人間の思考に近い形で書けるため、シンプルで読みやすい綺麗なコードになります。
また、記述量も減るため、メンテナンスコストも下がります。
使い方
まず FluentFieldAssertions
をプロジェクトに導入しましょう。
Cargo.toml
に fluent_field_assertions
を追加します。
fluent_field_assertions = "0.2"
具体的な使い方は次のようになります。
// FluentFieldAssertions をインポートする。
use fluent_field_assertions::FluentFieldAssertions;
// User 構造体に FluentFieldAssertions を derive することで、
// User の各フィールドに対して以下のメソッドたちが追加される。
// - {field_name}_eq
// - {field_name}_ne
// - {field_name}_satisfies
#[derive(FluentFieldAssertions)]
struct User {
id: usize,
name: String,
age: usize,
}
let user = User {
id: 1,
name: "Alice".to_string(),
age: 17,
};
user.id_eq(&1)
.name_eq(&"Alice".to_string())
.age_satisfies(|age| age < &18);
詳細な使い方については FluentFieldAssertions リポジトリーの README を参照してください。
実践的な使い方
基本的にはこの機能はテストのときだけしか利用しないので、プロダクションのコードには含めたくはありません。
test の attribute や feature でのみ derive することで、テストのときだけ使えるようにすることができます。
#[cfg_attr(
any(test, feature = "test"),
derive(
fluent_field_assertions::FluentFieldAssertions
)
)]
struct User {
id: usize,
name: String,
age: usize,
}
競合との比較
Rust には他にも Fluent Assertion crate が存在します。
例えば speculoos や fluent-asserter などです。
FluentFieldAssertions
と並べて比較してみましょう。
// FluentFieldAssertions
user.name_eq(&"Alice".to_string())
.age_eq(&17);
// speculoos
assert_that(user.name).is_equal_to("Alice".to_string());
assert_that(user.age).is_equal_to(17);
// fluent-asserter
assert_that!(user.name).is_equal_to("Alice".to_string());
assert_that!(user.age).is_equal_to(17);
制作者の贔屓目もありますが、FluentFieldAssertions
のほうがコードのシンプルさ、短さ、読みやすさで優れていると思います。
一方、matcher は speculoos
や fluent-asserter
のほうが多く、ぴったりのテストコードを書きやすいです。
しかし、ユーザーにとっては学習コストは高くなりますし、ニッチな機能なので使いこなす機会も少ないです。

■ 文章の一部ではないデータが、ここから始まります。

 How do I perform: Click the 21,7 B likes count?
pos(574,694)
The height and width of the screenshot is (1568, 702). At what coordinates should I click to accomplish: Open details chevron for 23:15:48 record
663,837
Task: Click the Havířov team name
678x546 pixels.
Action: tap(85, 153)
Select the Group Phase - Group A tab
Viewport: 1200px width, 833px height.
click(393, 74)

そう考えるとシンプルかつ自由に条件を書ける FluentFieldAssertions
の {field_name}_satisfies()
で十分ではないでしょうか。
どの crate もとても優秀ですが、総合すると FluentFieldAssertions
が一番良いです。
ただし、いろいろな matcher を使いたい場合は speculoos
や fluent-asserter
を使うのも良いでしょう。
まとめ
FluentFieldAssertions
を使うとテストコードを綺麗に書けて、メンテナンスコストも低くなります。
便利なので、ぜひ使ってみてください。
FluentFieldAssertions
はまだまだ開発中です。
バグや要望があればコメントか issue に書いていただけると嬉しいです。